Every study has limitations. This was only done at one hospital so it’s hard to say how generalizable this is or if there are other unaccounted for confounders. They excluded patients with PICC lines or ports which means cancer patients or those receiving long term antibiotics were mostly excluded. They used a convenience sample which leaves the study open to selection bias. The patients here had moderate nausea (average baseline around 50 out of 100), so we can’t know if these results are as applicable to more severe nausea. I also have a hard time believing they were able to blind the providers and participants to the inhaled agent. Alcohol smells very different from saline. The QA seemed to suggest they were relatively successful but I still have my doubts. Probably the biggest weakness here was the primary endpoint being 30 minutes after the baseline. Most sources cite ondansetron’s onset of action as between 30 and 120 minutes so it just may not have given ondansetron long enough to take full effect.

This study is a huge win for aromatherapy in our current body of literature. No, it is not going to replace our standard anti-emetics overnight but this does give me some legitimate backing to have my next nauseous patient sniff an alcohol pad until the ondansetron they got/will get can take effect. Plus an alcohol pad is something within arm’s reach of nearly every patient encounter I have. Patients love when I can give them something to immediately address their needs.

The authors briefly discussed some proposed mechanisms of why this may work. One is about olfactory distraction which is to say we get our brains focused on something other than our nausea. Another theory is that as we are intentionally smell something, we use controlled breathing similar to a mindfulness or meditation. Either way, the aromatherapy maybe does not have to be isopropyl alcohol. I’m hoping our administration has some lavender or peppermint essential oils in the next order…

Take Away:

Inhalation of isopropyl alcohol reduces nausea in the first 30 minutes better than oral ondansetron.

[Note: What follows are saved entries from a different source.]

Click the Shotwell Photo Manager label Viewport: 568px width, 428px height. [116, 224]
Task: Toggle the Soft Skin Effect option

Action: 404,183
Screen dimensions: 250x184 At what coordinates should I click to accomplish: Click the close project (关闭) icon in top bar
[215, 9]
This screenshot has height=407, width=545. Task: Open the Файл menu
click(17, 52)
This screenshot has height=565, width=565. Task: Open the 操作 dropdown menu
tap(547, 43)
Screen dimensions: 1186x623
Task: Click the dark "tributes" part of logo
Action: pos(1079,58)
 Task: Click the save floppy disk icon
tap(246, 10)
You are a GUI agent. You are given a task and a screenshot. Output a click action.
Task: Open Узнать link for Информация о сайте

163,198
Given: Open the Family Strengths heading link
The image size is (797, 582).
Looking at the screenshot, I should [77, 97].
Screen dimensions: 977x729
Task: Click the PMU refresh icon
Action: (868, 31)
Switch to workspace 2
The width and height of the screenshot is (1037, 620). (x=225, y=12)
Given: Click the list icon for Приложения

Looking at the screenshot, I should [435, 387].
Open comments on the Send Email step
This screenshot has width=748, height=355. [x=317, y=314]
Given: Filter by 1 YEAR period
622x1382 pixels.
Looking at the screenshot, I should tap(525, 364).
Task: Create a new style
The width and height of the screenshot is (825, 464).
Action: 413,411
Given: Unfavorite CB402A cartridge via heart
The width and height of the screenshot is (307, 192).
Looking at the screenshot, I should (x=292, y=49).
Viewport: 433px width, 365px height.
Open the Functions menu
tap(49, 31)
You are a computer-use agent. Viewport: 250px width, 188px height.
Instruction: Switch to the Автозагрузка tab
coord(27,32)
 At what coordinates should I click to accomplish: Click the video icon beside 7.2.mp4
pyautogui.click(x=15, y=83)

  • April MD, Oliver JJ, Davis WT, et al. Aromatherapy Versus Oral Ondansetron for Antiemetic Therapy Among Adult Emergency Department Patients: A Randomized Controlled Trial [published correction appears in Ann Emerg Med. 2019 May;73(5):552]. Ann Emerg Med. 2018;72(2):184‐193. doi:10.1016/j.annemergmed.2018.01.016
  • Hines S, Steels E, Chang A, et al. Aromatherapy for treatment of postoperative nausea and vomiting. Cochrane Database Syst Rev. 2012;(4):CD007598.
  • Teran L, Hawkins JK. The effectiveness of inhalation isopropyl alcohol vs. granisetron for the prevention of postoperative nausea and vomiting. AANA J. 2007;75:417-422.
  • Pellegrini J, DeLoge J, Bennett J, et al. Comparison of inhalation of isopropyl alcohol vs promethazine in the treatment of postoperative nausea and vomiting (PONV) in patients identified as at high risk for developing PONV. AANA J. 2009;77:293-299.
  • Beadle KL, Helbling AR, Love SL, et al. Isopropyl alcohol nasal inhalation for nausea in the emergency department: a randomized controlled trial. Ann Emerg Med. 2016;68:1-9.e1.